• EXERCISE DETAILS:
Every entry below should appear in the answer exactly as written, apart from the pictures.

MATERIAL SUPPLIED section start

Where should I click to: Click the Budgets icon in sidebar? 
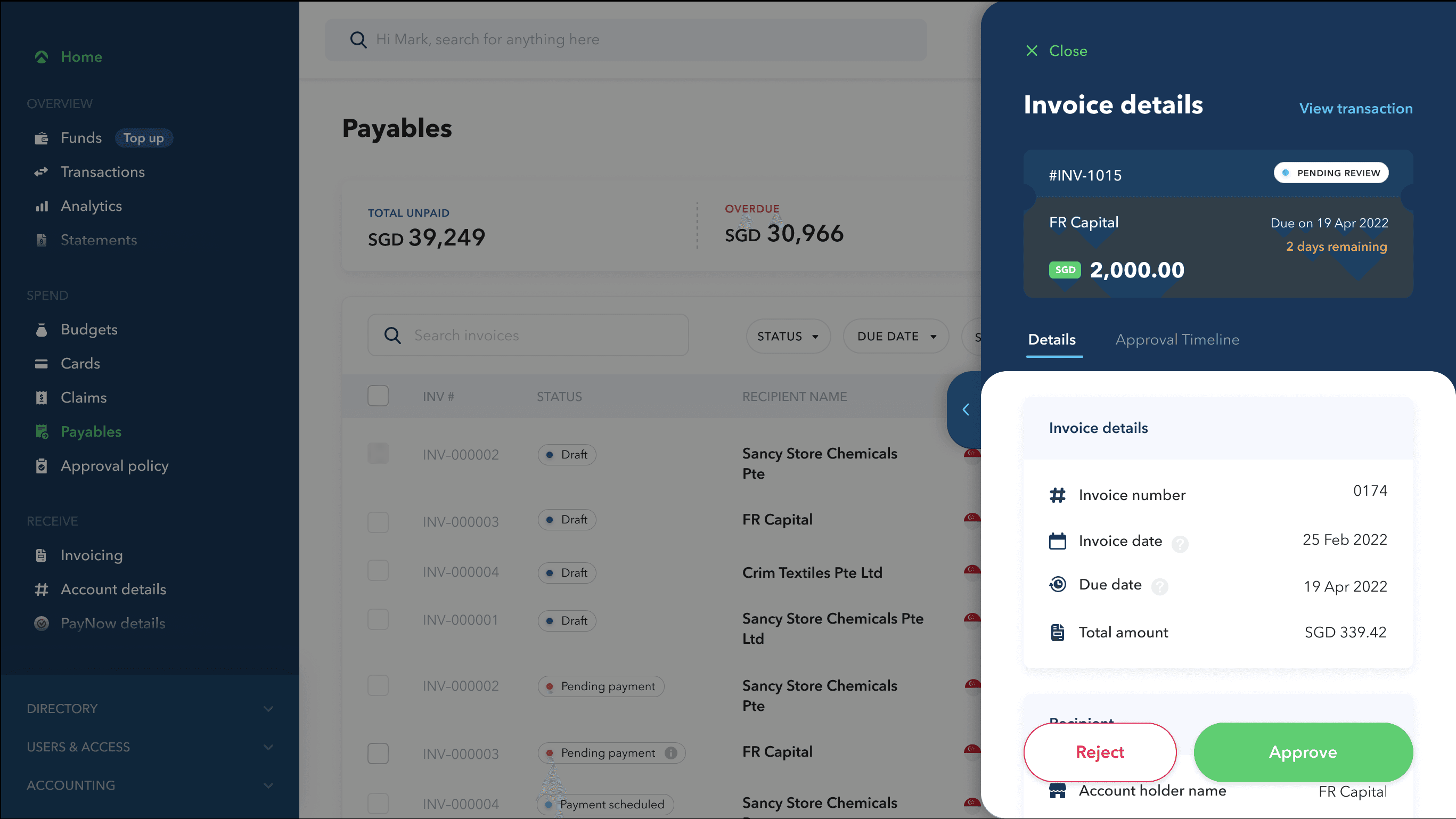click(x=41, y=330)
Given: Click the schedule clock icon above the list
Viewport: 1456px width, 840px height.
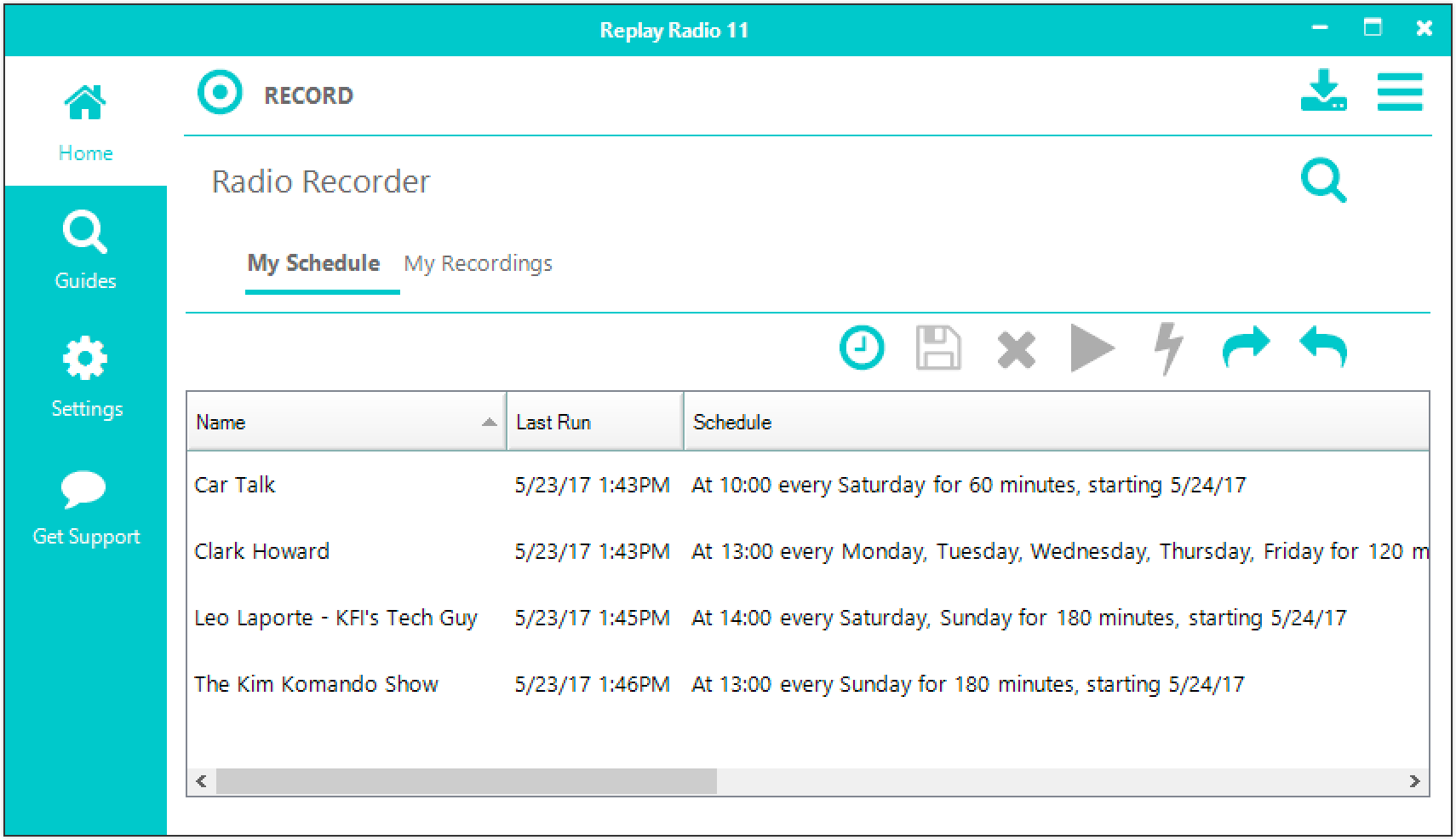Looking at the screenshot, I should (x=861, y=348).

MATERIAL SUPPLIED section end

• ANSWER SPACE:
Where should I click to: Click the Budgets icon in sidebar? 
click(x=41, y=330)
Given: Click the schedule clock icon above the list
Viewport: 1456px width, 840px height.
Looking at the screenshot, I should (x=861, y=348).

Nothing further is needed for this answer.